Multi-source data integration and biomarker identification provide critical data for Alzheimer’s disease research
Alzheimer’s disease (AD), a highly prevalent neurodegenerative disease, is widely recognized as a major, escalating, epidemic, worldwide challenge to global healthcare systems. AD is the most common type of dementia, accounting for 60-80 percent of age-related dementia cases. AD is the sixth leading cause of death in the U.S. and the fifth leading cause of death for those age 65 and older.
The direct cost of care for AD patients by family members or healthcare professionals is more than $100 billion per year; this figure is expected to rise dramatically as the population ages during the next several decades. To avert a healthcare crisis, AD researchers have recently intensified their efforts to delay, cure, or prevent the onset and progression of the disease. These efforts have generated a large amount of data, including brain neuroimages, that provides unprecedented opportunities to investigate AD-related questions with higher confidence and precision.
In AD patients, neurons and their connections are progressively destroyed, leading to loss of cognitive function and ultimately death. It is well accepted that the underlying disease pathology most probably precedes the onset of cognitive symptoms by many years.
Clinical and research studies commonly acquire complementary brain images, neuropsychological and genetic data of each participant for a more accurate and rigorous assessment of the disease status and likelihood of progression.
Jieping Ye at CIDSE is collaborating with researchers from Johnson & Johnson to develop sparse learning methods for multi-source data integration and biomarker identification.
“The integration of multiple heterogeneous sources will not only provide more accurate information on AD progression and pathology, but also effectively predict cognitive decline before the onset or in the earliest stages of disease,” states Ye.

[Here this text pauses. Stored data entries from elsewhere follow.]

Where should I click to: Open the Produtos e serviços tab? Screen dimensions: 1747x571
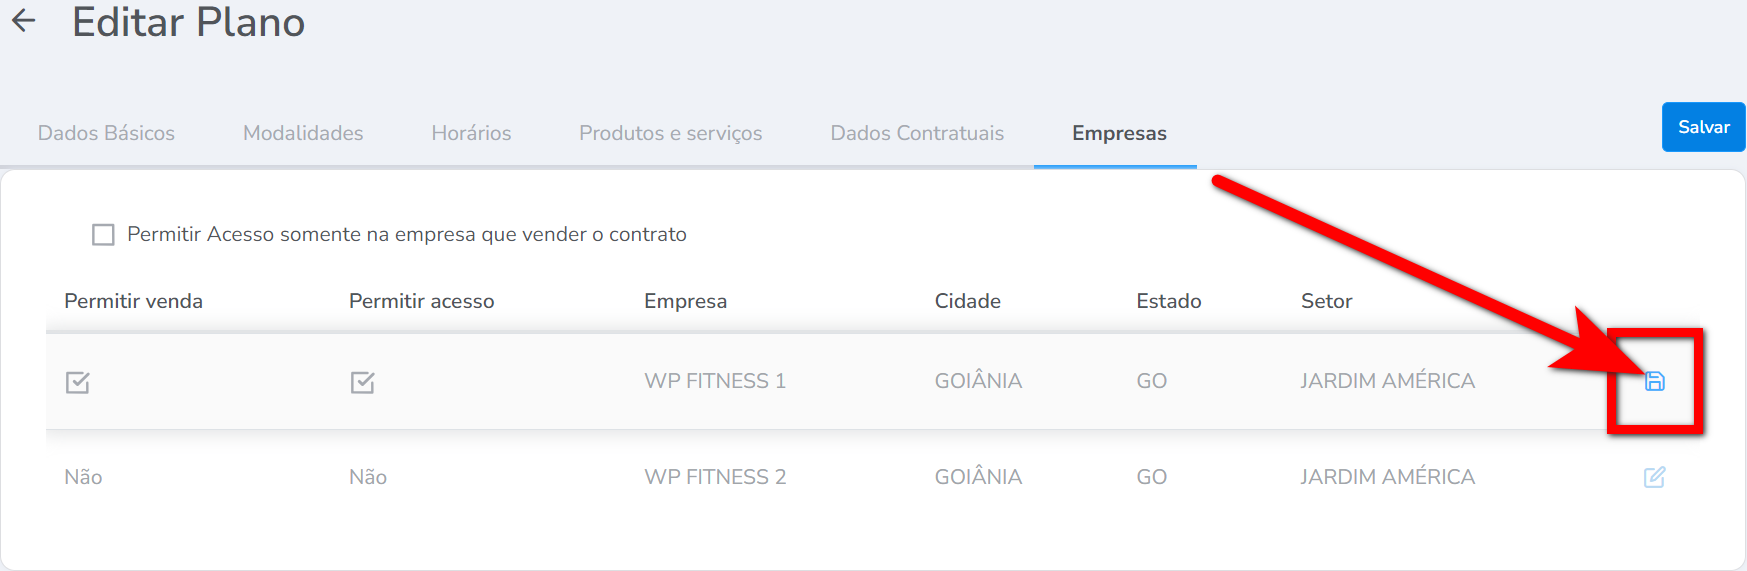pyautogui.click(x=670, y=133)
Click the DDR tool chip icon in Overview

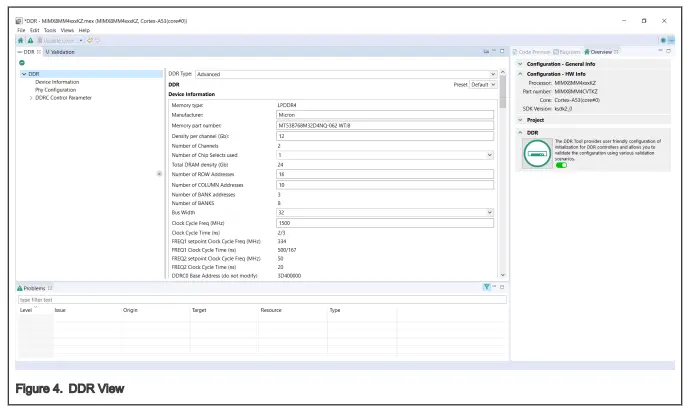538,152
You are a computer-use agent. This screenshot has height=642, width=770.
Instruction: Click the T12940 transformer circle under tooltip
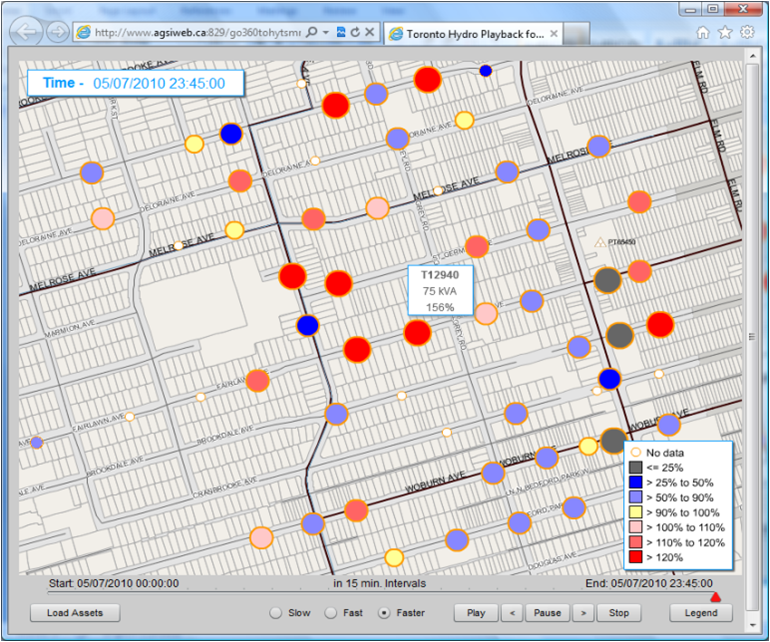pyautogui.click(x=418, y=333)
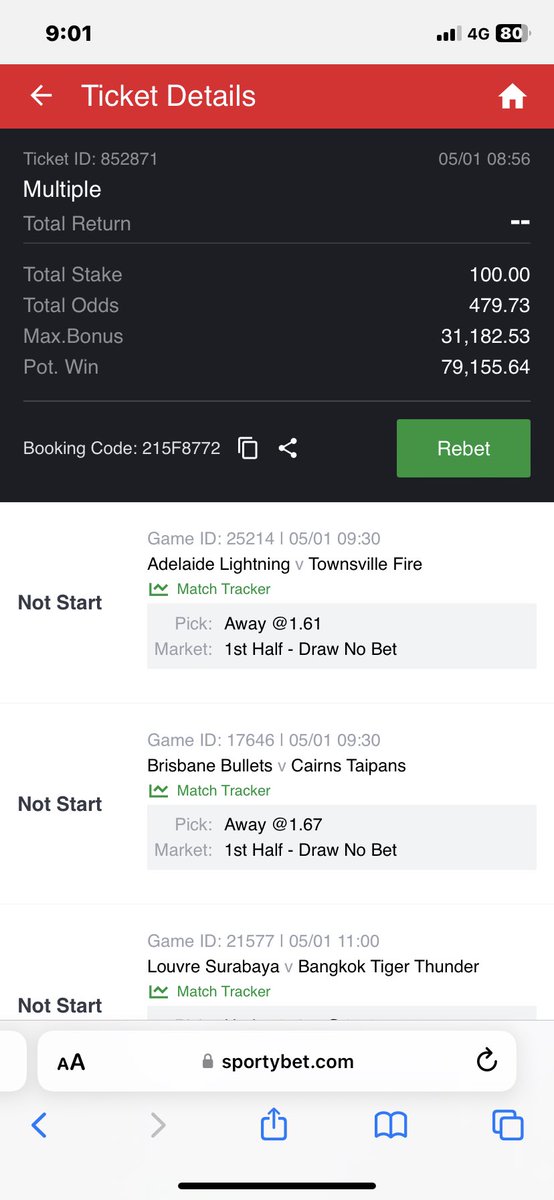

In addition, an integrated genetics, biological biomarkers and multi-modal imaging analysis software system for brain function and disease studies has recently been developed.
Missing data presents a special challenge to current large-scale biomedical data integration. Incomplete data is ubiquitous in real-world biomedical applications. Missing data may be due to the high cost of certain measurements, poor data quality, dropout of the patients from the study, etc. A commonly adopted approach is to remove all samples with missing values, but this would throw away a vast amount of useful information and dramatically reduce the number of samples in the training set.
An alternative is to estimate missing entries based on the observed values, and many algorithms have been proposed for this. Most existing methods are less effective when a significant amount of data is missing. Ye and his group have developed a novel multi-task feature learning framework to integrate multiple incomplete data sources.